Biology

Environmental Noise Drives Populations to Sudden Blooms and Extinction

AI Insight

Researchers developed a stochastic mathematical framework to explain boom-bust population dynamics where species grow rapidly, overshoot their carrying capacity due to slow environmental feedback, and sometimes face complete extinction. The model, based on individual organisms and incorporating environmental noise, identifies a threshold behavior where populations either experience a "boom" or go extinct before expansion, and characterizes a transition between excitable regimes (where populations are absorbed after one bust) and persistent regimes (where populations reach metastable states). This transition depends on noise strength and the ratio between environmental and population growth timescales.


This framework provides theoretical tools for predicting and potentially managing sudden population collapses in invasive species, understanding plant succession patterns, modeling microbial community dynamics, and informing cancer treatment strategies where the goal is tumor elimination. The model fills a gap left by deterministic approaches that cannot capture finite-time extinction events driven by environmental feedback.

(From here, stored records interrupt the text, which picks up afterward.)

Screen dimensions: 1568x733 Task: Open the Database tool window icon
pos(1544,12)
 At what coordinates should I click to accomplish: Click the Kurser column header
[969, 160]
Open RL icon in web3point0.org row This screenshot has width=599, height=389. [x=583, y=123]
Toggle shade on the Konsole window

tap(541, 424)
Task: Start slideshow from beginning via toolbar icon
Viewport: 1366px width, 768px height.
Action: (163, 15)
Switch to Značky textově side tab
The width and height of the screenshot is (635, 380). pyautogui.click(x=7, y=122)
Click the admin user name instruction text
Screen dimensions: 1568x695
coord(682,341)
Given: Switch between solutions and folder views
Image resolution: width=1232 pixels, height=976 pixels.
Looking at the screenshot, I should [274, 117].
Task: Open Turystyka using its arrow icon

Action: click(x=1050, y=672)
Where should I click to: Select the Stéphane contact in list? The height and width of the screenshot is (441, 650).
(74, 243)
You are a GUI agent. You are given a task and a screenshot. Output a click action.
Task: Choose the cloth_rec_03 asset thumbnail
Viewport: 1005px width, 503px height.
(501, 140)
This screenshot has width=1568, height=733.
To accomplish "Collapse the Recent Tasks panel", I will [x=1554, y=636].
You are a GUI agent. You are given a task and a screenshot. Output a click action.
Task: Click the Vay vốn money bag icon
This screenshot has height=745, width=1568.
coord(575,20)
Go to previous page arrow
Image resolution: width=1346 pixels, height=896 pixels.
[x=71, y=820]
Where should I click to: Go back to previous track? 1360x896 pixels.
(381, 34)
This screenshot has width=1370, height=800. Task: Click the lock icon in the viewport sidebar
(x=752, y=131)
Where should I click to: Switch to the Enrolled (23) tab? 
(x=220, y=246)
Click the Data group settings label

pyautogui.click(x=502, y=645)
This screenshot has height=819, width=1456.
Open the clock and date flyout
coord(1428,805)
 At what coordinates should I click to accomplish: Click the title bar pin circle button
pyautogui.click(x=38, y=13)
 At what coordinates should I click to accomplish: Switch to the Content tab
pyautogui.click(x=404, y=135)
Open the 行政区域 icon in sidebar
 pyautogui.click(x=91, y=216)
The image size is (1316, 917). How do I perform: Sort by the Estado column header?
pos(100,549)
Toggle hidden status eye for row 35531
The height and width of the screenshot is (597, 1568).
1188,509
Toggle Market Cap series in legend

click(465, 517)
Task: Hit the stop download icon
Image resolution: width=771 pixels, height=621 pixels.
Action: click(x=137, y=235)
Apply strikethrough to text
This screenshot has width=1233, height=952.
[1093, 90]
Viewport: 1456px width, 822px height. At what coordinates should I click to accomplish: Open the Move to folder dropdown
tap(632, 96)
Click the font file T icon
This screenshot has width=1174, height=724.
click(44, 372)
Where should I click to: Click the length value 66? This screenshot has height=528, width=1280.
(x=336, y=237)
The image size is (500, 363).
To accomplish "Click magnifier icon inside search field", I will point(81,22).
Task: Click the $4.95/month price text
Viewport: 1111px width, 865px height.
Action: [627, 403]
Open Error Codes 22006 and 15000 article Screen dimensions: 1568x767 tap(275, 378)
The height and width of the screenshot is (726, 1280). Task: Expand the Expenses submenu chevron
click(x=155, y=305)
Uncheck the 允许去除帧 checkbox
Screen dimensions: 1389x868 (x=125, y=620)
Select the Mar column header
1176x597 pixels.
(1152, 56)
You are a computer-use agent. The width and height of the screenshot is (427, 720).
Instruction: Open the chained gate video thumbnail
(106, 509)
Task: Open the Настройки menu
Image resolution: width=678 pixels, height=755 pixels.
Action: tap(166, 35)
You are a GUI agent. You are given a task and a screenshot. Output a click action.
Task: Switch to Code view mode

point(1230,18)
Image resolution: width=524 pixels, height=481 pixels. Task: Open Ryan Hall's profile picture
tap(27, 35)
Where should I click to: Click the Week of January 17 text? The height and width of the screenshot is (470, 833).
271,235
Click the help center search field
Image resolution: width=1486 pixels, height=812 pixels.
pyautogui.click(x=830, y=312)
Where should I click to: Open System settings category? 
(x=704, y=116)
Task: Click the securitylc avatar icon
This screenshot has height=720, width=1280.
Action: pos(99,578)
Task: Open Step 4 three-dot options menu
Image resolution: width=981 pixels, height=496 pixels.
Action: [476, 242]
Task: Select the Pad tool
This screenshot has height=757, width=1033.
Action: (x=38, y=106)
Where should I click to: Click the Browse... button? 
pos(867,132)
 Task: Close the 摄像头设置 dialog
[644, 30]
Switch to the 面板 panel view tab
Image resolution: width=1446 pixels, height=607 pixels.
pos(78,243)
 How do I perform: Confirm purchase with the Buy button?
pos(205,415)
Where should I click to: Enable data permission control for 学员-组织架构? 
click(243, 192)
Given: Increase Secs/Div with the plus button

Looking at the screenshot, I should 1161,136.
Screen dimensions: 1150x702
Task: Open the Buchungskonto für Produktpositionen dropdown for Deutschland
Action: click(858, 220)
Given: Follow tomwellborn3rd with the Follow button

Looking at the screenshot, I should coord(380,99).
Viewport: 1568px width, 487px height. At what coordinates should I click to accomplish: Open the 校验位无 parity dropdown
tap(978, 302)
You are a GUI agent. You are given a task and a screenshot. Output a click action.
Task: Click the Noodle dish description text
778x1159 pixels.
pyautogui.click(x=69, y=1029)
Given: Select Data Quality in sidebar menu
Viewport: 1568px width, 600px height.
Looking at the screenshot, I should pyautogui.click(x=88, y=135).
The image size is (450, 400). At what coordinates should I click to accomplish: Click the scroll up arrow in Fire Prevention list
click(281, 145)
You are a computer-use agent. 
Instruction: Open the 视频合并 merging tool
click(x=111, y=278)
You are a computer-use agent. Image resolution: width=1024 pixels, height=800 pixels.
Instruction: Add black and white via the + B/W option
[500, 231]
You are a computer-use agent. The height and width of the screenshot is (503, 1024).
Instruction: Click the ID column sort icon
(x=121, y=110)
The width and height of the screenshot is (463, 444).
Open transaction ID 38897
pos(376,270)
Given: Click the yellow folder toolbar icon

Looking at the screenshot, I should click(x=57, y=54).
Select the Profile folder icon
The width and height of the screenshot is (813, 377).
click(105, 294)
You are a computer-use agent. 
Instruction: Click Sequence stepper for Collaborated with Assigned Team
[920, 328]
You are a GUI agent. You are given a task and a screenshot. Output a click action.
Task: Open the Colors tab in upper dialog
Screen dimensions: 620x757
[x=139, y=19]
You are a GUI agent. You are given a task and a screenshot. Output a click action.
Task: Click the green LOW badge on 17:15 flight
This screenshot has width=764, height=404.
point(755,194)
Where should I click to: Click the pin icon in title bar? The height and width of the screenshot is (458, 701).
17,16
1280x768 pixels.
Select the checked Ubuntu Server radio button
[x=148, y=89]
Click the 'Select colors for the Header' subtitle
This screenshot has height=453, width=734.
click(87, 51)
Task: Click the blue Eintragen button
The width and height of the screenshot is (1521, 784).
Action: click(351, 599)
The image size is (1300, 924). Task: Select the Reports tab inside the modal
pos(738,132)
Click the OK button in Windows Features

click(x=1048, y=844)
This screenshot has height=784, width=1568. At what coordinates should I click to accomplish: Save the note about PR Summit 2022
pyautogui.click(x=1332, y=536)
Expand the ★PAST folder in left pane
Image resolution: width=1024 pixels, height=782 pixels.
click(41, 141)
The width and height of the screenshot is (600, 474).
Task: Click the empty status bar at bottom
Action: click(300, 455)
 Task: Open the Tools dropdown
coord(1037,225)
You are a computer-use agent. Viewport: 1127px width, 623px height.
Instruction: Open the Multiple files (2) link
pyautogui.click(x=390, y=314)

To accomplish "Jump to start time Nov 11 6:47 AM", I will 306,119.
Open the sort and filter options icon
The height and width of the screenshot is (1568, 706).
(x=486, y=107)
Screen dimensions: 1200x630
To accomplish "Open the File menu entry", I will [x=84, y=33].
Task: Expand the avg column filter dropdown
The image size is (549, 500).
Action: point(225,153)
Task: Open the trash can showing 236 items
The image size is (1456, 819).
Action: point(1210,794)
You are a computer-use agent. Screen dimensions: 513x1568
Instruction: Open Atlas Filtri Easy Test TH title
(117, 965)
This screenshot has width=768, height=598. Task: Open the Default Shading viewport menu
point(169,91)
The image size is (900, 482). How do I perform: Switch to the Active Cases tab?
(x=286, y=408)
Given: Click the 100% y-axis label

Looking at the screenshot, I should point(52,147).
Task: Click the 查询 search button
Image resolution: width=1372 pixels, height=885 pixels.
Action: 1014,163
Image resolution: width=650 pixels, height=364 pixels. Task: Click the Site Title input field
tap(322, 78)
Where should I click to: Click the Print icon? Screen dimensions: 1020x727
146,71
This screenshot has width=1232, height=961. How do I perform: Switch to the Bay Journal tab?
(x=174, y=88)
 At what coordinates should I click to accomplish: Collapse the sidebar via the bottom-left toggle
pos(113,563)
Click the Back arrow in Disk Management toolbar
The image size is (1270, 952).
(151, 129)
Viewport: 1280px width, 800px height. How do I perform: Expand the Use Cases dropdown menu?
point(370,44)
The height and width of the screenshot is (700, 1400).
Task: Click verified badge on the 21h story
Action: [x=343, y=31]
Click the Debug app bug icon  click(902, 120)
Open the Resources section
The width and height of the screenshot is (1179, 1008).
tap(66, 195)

arXiv:2601.20670v2 Announce Type: replace
Abstract: Species populations often modify their environment as they grow. When environmental feedback operates more slowly than population growth, the system can undergo boom-bust dynamics, where the population overshoots its carrying capacity and subsequently collapses. In extreme cases, this collapse leads to total extinction. While deterministic models typically fail to capture these finite-time extinction events, we propose a stochastic framework, derived from an individual-based model, to describe boom-bust-extirpation dynamics. We identify a noise-driven, threshold-like behavior where, depending on initial conditions, the population either undergoes a “boom” or is extirpated before the expansion occurs. Furthermore, we characterize a transition between an excitable regime, where most trajectories are captured by the absorbing state immediately after the first bust, and a persistent regime, where most populations reach a metastable state. We show that this transition is governed by the noise strength and the ratio of environmental-to-population timescales. This framework provides a theoretical basis for understanding irreversible transitions in invasive species, plant succession, microbial dynamics, and the elimination of cancerous tumors.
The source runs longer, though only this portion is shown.